Wiedział, czego chce
Od najwcześniejszych lat widział siebie z odznaką. O czym marzył? - O byciu policjantem - przyznaje wprost. Dzięki wcieleniu się w postać starszego aspiranta Krystiana Górskiego jego sen się ziścił. Ściga bandytów, dostarczając rozrywki widzom i sobie samemu.
Wyświetl ten post na Instagramie
Z empatią do... robota
Jako młodzieniec był jednak bardzo wrażliwy. Nawet jego repertuar muzyczny był stonowany. - Verba, Akon, jakieś takie utwory melancholijne, nad którymi się mogłem zamyślić, zawiesić. Zawsze byłem marzycielem, byłem też romantyczny - zdradza.
Bajki, które uwielbiał, także były spokojne. - „Pszczółka Maja” i „Smerfy”. Oglądałem to na potęgę. Jeszcze miś, którego zawsze źle wymawiam, Miś Coralgol - mówi, mając na myśli „Misia Colargola”. - Pewnie teraz też źle mówiłem, ale tak jest zawsze - tłumaczy ze śmiechem. Ma też zaskakujące wspomnienie związane z kinem familijnym. - Film? Płakałem na nim, bardzo go przeżywałem, dlatego że byłem taki wrażliwy na punkcie robocika. To był Johnny 5, nazywało się to „Krótkie spięcie”. Taki film o robociku, mistrzostwo świata - wspomina.
Plecak w kąt i laba
Młode lata każdemu człowiekowi zapadają w pamięci. Niektórzy do późnej starości wspominają je jako najlepszy okres. Jaki był najbardziej beztroski moment wiosny życia Tomasza Skrzypniaka? - Całe moje dzieciństwo, cała podstawówka! Kiedy się przychodziło do domu ze szkoły, rzucało tornister w kąt... i to tyle. Już była tylko laba i piłka nożna. Tu z kuzynem, tu grill, tu zabawa z psem, tu jazda na motorynce - opowiada.

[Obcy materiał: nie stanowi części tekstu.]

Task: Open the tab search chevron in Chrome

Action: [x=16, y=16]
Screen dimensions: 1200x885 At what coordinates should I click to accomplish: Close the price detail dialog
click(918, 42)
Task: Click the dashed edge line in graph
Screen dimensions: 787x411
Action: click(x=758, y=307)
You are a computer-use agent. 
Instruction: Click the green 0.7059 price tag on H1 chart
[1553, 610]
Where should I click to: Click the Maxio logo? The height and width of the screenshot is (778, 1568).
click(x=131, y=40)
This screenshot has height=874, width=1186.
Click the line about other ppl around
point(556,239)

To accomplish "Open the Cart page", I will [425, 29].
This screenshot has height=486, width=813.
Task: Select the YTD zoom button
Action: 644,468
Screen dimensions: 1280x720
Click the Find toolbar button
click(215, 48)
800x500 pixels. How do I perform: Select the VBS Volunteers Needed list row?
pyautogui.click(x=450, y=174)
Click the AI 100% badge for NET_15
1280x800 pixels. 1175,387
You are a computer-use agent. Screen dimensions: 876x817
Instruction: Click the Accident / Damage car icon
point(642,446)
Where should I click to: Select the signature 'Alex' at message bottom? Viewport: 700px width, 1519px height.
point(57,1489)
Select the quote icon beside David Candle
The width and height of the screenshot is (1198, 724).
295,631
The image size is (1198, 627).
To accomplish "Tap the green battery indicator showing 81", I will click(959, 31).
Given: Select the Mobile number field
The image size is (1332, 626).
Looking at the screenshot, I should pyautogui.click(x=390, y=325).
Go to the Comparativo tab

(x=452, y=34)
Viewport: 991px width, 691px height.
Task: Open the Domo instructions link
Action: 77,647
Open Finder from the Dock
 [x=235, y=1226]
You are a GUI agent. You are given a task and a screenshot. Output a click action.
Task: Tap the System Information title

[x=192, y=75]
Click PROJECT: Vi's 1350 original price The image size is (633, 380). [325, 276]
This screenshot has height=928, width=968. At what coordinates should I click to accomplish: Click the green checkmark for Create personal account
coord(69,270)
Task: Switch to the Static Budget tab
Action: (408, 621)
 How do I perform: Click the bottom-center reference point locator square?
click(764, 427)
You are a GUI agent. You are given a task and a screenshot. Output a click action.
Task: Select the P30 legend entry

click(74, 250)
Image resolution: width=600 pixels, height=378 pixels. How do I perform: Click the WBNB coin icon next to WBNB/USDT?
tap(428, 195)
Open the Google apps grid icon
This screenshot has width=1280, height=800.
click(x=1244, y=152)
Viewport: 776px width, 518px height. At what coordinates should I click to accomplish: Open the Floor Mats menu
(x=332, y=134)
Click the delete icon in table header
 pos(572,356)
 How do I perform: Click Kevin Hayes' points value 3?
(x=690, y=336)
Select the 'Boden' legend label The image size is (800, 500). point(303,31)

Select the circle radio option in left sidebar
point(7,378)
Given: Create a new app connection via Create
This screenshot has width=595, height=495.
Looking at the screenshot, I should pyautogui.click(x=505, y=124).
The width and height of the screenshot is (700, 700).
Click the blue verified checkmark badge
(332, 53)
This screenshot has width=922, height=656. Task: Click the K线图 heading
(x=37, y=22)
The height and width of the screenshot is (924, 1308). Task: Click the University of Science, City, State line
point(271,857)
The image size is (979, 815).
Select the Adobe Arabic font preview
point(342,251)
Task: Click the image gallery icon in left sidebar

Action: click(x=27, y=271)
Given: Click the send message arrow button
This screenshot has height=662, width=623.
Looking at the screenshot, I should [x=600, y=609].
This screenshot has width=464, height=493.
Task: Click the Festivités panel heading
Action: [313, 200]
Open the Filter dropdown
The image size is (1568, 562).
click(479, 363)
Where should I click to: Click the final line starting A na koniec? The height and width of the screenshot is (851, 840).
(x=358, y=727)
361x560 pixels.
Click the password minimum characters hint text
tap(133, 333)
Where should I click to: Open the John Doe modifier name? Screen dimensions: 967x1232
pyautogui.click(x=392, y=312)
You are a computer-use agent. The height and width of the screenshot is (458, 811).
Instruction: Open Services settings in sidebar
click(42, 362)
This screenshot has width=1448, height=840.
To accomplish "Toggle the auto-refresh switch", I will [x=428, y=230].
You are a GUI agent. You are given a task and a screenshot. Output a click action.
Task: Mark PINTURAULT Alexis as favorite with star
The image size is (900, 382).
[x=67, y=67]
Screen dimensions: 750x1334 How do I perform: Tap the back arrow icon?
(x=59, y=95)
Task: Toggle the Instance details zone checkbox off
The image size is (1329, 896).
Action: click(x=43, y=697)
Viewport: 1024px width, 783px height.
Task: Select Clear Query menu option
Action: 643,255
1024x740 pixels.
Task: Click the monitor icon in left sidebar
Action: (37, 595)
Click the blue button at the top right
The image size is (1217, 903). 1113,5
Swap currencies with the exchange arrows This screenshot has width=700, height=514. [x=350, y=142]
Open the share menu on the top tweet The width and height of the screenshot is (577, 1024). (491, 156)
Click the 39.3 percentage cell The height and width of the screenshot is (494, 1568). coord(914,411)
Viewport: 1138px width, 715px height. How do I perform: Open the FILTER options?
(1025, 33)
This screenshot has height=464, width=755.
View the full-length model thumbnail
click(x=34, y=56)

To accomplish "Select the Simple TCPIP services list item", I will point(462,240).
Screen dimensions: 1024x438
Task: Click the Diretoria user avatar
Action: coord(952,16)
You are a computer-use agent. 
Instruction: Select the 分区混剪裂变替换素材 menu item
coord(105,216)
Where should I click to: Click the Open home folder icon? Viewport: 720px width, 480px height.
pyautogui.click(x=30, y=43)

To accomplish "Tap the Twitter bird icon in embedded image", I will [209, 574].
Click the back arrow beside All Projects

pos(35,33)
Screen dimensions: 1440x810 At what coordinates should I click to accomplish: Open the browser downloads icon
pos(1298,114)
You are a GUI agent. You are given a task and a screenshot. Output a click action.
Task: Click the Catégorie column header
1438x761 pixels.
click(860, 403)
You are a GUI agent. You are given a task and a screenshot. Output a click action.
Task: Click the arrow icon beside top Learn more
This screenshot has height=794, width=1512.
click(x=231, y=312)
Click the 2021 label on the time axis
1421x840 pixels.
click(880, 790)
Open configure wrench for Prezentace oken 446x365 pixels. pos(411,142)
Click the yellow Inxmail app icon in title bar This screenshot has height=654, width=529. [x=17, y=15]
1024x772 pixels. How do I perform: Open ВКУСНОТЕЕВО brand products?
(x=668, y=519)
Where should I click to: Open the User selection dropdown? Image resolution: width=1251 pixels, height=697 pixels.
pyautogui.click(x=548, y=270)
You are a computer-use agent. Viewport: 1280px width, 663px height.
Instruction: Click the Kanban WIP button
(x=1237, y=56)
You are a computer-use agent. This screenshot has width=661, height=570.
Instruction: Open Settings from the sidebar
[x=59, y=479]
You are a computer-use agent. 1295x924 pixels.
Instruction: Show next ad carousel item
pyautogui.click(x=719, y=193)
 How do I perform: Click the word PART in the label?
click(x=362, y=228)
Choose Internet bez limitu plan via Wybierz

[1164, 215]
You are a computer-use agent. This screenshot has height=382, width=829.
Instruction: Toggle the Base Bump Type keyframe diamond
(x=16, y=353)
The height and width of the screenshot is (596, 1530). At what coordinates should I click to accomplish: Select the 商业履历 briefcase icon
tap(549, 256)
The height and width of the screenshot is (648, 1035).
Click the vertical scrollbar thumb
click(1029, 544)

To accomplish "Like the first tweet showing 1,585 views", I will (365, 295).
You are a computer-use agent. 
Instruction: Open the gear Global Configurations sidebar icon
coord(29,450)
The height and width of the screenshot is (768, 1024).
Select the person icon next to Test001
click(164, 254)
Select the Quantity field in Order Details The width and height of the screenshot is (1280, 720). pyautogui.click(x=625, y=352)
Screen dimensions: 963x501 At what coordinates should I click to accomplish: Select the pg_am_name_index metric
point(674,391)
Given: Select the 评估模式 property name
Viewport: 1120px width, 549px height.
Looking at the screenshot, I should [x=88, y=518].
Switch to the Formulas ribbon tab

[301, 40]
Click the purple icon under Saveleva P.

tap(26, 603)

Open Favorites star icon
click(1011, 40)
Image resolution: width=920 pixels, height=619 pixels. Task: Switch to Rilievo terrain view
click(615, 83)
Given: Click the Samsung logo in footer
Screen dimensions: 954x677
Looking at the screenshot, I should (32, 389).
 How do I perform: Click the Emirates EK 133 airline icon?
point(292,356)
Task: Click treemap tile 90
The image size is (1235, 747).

Wyświetl ten post na Instagramie
Wygląda na to, że aktor, który przed kamerą spełnia swoje policyjne marzenie, nie ma czego żałować. Gdyby jednak na chwile zamknął oczy i mógł spotkać małego Tomka, co by mu powiedział? - Dąż do swoich celów, odkryj, co kochasz robić, a potem po prostu to rób - stwierdza.